The 750 permissions being refered to by network solutions, is NOT a WordPress directory. It is the directory given to you by your host, into which you place your wordpress files.
“5. Please ensure all sites public_html (or your www) directory have 750 permissions, not the less secure 755;”
I think if one were to look at that carefully, it may imply the permissions on the folder where you put your wordpress files, are potentially too permissive if they are 755 by default.
Do not chmod wp-config.php to 750.
public_html – 750
folders – 755
files – 644
I would welcome feedback from others that might point out the error of my thinking.
Thread Starter
dugbug
(@dugbug)
If your file is 644 and not 640 then he can read your account info, can he not?
If your public folder is 750, then your website cannot be accessed by others.
This is at least what happened to me when trying to set my web folder (the www folder) at 750. Further, 640 works fine for wp-config.php. Can you explain why you would want it to be readable by other?
Thanks @runningisfunny for posting the news about mainnetsoll.com/grep/. We are working with a lot of customers and others in the community to compare notes and working to resolve this. Information posted here has been very helpful.
@claytonjames I will get back to you with specifics.
Thanks,
Shashi
I asked sucuri specifically about wp-config.php and he wrote, “You have to change it to be rw-rw—- (meaning no permission to the others).”
But the question may be moot. I unchecked all permissions for others, but it reverts to “read” when I check it again later.
So it may be good advice to change public_html permissions to 750, but it leads me to the obvious question: How do I do that?
I am also a Network Solutions user, and my site was hacked. I went in the wp_options and changed the “siteurl” to point to the correct place. However, now my blog no long has any formatting and I still cannot access the admin panel, as it attempts to redirect me everytime I do. Any suggestsions.
640 works fine for wp-config.php. Can you explain why you would want it to be readable by other?
dugbug, that seems just a statement of semantics at this point, but to clarify, I think, on occasion it may be possible for 640 permissions to throw a 403 error because the web server can’t read the file. It happens. Might not happen to you. Who can tell. 🙂
755 and 644 are the recommended folder and file permissions for wordpress. if less works for you, that’s great. I think your interpretation of the phrase “reading the files” is a bit broad in it’s attempt to conjure up the image of masked hacker peering into your config files with a flashlight, but that’s okay too. 🙂
Good luck y’all.
On a whim, I just chmod’d the wp-config.php file on one of my sites to 640. [edit] – not a network solutions site, just to be clear.
It left me with nothing. Nada. Zip. Not even a 403. Just a blank, white page. chmod’d back to 644 and all is well again.
I don’t know if that’s useful information or not, so I’ll leave you to draw your own conclusion.
@running Is Funny
So it may be good advice to change public_html permissions to 750, but it leads me to the obvious question: How do I do that?

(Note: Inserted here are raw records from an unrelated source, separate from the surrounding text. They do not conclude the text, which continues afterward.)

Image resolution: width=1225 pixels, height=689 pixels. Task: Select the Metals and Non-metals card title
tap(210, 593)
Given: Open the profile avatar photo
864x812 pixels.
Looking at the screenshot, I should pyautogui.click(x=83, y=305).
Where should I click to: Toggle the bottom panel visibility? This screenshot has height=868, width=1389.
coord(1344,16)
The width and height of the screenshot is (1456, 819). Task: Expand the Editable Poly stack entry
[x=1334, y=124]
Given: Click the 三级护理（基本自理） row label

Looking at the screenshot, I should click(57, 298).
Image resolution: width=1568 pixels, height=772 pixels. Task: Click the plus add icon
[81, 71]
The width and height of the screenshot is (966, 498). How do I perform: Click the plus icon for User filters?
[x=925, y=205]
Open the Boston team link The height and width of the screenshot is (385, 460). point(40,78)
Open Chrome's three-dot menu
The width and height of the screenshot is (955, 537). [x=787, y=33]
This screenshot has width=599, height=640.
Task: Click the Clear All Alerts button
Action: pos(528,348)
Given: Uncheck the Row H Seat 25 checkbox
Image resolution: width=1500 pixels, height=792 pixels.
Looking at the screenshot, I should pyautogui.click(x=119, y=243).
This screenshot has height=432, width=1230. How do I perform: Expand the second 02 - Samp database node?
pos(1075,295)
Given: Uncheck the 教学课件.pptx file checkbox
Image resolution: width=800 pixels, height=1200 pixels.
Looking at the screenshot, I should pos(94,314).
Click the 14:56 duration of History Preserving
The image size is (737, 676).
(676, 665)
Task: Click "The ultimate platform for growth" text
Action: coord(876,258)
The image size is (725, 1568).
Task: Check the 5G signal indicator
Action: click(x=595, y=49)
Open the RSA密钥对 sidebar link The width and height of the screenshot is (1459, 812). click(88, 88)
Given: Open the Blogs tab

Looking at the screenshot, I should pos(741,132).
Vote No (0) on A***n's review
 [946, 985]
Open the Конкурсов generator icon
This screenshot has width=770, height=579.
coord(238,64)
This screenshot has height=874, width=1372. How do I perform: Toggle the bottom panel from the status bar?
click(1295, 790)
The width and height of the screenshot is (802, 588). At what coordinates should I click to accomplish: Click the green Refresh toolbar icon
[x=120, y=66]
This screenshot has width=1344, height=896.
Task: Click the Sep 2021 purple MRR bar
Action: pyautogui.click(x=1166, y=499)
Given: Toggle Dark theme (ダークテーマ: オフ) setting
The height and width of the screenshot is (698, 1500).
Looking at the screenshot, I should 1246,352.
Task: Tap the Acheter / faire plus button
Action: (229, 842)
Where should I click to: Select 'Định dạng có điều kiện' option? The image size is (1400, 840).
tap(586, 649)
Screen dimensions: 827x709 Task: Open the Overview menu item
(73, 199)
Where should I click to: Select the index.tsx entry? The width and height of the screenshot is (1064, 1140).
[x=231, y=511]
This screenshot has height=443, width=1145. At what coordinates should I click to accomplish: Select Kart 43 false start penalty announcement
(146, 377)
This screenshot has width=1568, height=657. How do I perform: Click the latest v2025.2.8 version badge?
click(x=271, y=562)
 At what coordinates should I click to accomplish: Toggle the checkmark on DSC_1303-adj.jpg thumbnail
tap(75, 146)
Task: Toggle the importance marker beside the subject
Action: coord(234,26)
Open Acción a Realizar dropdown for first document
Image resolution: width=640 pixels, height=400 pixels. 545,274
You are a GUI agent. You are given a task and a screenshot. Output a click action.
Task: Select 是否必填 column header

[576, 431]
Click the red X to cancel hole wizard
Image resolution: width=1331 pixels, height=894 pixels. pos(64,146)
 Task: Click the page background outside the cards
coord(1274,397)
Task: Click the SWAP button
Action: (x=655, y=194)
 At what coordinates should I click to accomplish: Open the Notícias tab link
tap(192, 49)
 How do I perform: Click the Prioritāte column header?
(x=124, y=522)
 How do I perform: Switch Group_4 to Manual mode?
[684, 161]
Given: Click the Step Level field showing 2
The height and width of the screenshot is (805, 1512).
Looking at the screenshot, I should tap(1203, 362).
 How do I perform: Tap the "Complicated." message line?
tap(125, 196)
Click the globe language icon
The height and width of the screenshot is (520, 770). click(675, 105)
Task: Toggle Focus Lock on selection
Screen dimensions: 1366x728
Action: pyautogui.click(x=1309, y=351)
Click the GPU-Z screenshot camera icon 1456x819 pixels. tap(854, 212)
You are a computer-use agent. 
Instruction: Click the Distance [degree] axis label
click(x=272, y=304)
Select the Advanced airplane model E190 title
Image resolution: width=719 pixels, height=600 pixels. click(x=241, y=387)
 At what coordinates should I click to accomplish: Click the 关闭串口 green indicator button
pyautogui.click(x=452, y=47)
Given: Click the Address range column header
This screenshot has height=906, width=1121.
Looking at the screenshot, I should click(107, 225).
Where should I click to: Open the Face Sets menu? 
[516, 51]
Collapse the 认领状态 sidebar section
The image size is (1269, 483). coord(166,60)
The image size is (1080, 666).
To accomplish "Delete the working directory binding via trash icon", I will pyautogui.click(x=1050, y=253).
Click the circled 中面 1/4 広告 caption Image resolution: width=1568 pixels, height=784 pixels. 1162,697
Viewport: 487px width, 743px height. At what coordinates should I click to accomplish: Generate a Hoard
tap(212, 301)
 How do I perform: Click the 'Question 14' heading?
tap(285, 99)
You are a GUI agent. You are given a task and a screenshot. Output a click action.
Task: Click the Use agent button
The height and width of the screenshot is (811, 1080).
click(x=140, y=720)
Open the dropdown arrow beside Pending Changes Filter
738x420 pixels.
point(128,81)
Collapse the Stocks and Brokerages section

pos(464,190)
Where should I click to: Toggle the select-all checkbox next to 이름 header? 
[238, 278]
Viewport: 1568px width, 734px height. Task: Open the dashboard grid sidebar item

It should be pretty easy by using the file manager provided by your host, or by using your ftp client. Here is some reference material on file permissions.
Changing File Permissions
Hi Clayton,
Our support folks recommend 640 and that seems to work for Network Solutions . of course if you see this post at WordPress http://codex.wordpress.org/Hardening_WordPress the recommendation is 644. We will update our post as well.
Shashi
644 is appropriate, for anything that doesn’t require write access, ie. you don’t need to write changes to that file..
Theme files, plugins files, anything you want to modify from the editor, you’ll need write access(and the uploads folder to), nothing else should require write access.
Just a thought: If insufficiently restrictive permissions codes were to blame, wouldn’t a lot more blogs be infected? The vast majority use the default values. Today was the first time I’ve even looked at a permissions code.
We’ve made a lot of progress since dugbug’s original post two days ago, but I’m still not confident we’ve plugged the hole completely.